Die Beklagten begannen mit der Ausführung des abgeänderten Bauvorhabens und errichteten im Sinn der Deckpläne in den zum zweiten materiellen Anteil gehörigen südlichen Kellerräumen nach Tieferlegung des Bodens ein Kaffeehaus, ließen den Schuppen abreißen, dessen Grundfläche und den angrenzenden Hofraum bis zum Haus auseinanderschachten und ein unter dem Kellerniveau liegendes weiteres Kellergeschoß mit Lagerraum und Toilettenanlagen herstellen. Auf der Ebene des ursprünglichen Kellergeschosses wurde ein Kaffeehaus errichtet. Auf Erdgeschoßebene ließen sie an die Südseite des Hauses den Eingang zum Kaffeehaus anbauen und an der Stelle, an der sich früher das Fallklosett aus Holz befand, ein dem Kläger zur Verfügung gestelltes WC errichten. Die Bauwerke umfassen teilweise den gemeinschaftlichen Hofraum. Der Kläger gab zu dieser Bauführung nie seine Zustimmung und bekämpft die Bewilligung der geänderten Bauführung im Bauverfahren, das noch nicht abgeschlossen ist. In einem beim Bezirksgericht durch Antrag der Beklagten gegen den Kläger eingeleiteten Außerstreitverfahren auf Ersetzung der Zustimmung des Klägers haben die Parteien "Ruhen des Verfahrens" vereinbart.

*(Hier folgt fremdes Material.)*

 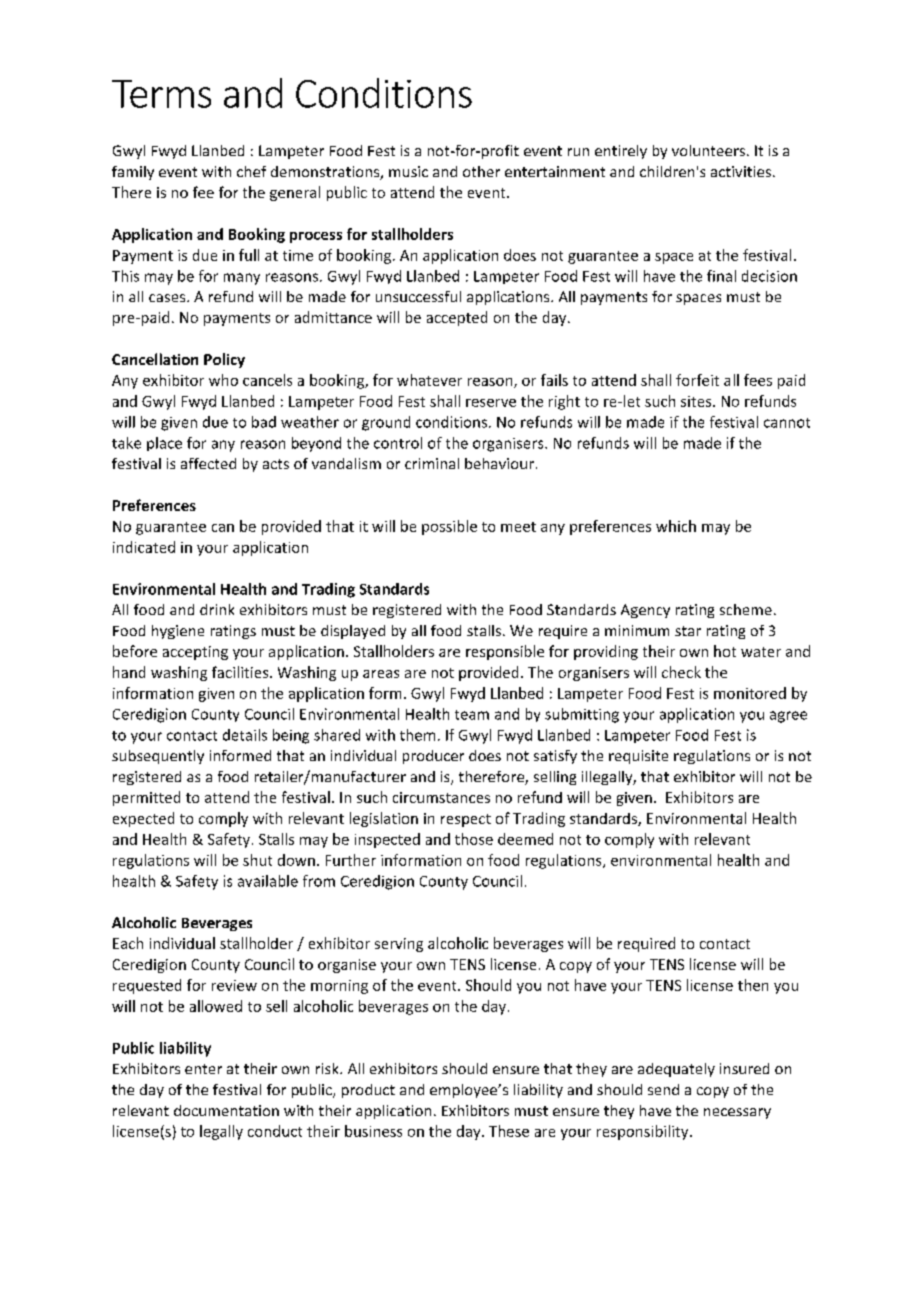 I want to click on those, so click(x=474, y=839).
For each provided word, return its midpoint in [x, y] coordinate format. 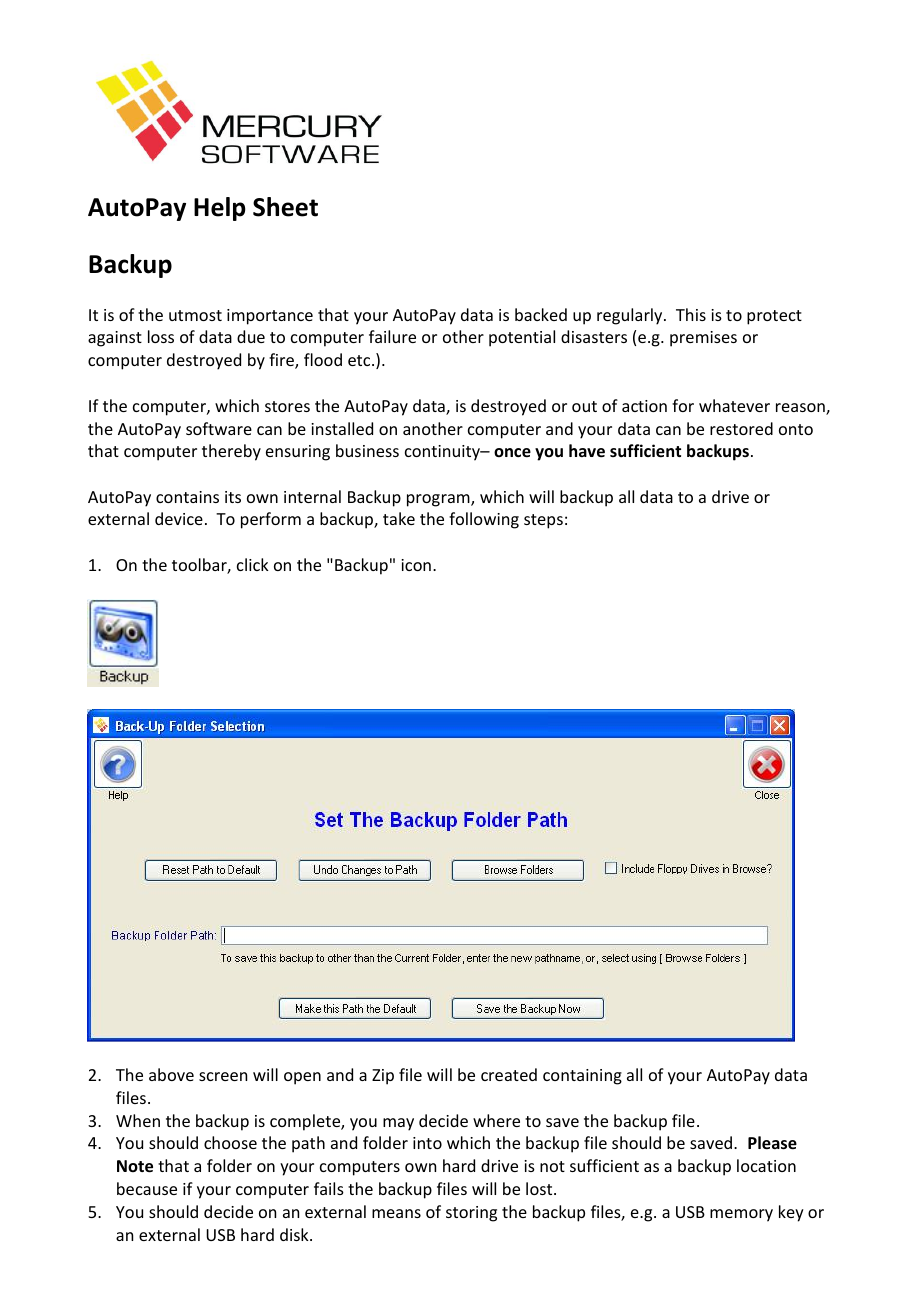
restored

Das Erstgericht führte in seiner rechtlichen Beurteilung aus, die Eigentumsfreiheitsklage gegen beide Beklagte sei berechtigt, weil der Kläger in den unterfertigten Vereinbarungen nur den im ersten Einreichplan vorgesehenen Veränderungen zugestimmt habe, der eine wesentlich geringere Inanspruchnahme des gemeinschaftlichen Hofraumes vorsah. Statt der Errichtung von Lager- und Büroräumen laut Einreichplanung sei ohne Einwilligung des Klägers ein Kaffeehaus gebaut worden. Die Beklagten seien arglistig vorgegangen und hätten bei der Umplanung eine qualitativ und quantitativ abweichende Bauausführung vorgesehen. Die eigenmächtigen Veränderungen seien als Eingriff in das Eigentum des Klägers unzulässig. Es komme weder darauf an, ob die Baumaßnahmen zur Erhaltung oder Verbesserung der gemeinsamen Liegenschaft zweckmäßig oder notwendig seien, noch ob die Beeinträchtigung des sich aus dem Eigentumsrecht ergebenden Benützungsrechtes dem Kläger zumutbar sei. Das Berufungsgericht verwarf die von den Beklagten erhobenen Mängelrügen und billigte die Beweiswürdigung des Erstgerichtes. Es erachtete die übernommenen Feststellungen für ausreichend, sah, weil die Beklagten die Störung des Eigentumsrechtes des Klägers veranlaßt hätten, beide Beklagten als zutreffend mit der Klage belangt an und meinte, daß von einer schikanösen Rechtsverfolgung nicht gesprochen werden könne, weil der Kläger jedenfalls durch die beim Betrieb des Kaffeehauses zu erwartenden Beeinträchtigungen berührt werde und daher auch eigene Interessen an der Abwehr des Eingriffs in sein Eigentum wahre. Eine konkludente Zustimmung des Klägers sei nicht erfolgt. Die Beklagten hätten dazu, daß einzelne Teile des ausgeführten Bauwerks der ursprünglichen vom Kläger genehmigten Planung entsprächen, kein konkretes Vorbringen erstattet. Gegen das Urteil des Berufungsgerichtes wenden sich die Beklagten mit ihrer zulässigen Revision, in der sie Verfahrensmängel und eine unrichtige rechtliche Beurteilung der Sache behaupten. Der Kläger beantragt, der Revision nicht Folge zu geben.
Rechtliche Beurteilung
Die Revision ist nicht berechtigt.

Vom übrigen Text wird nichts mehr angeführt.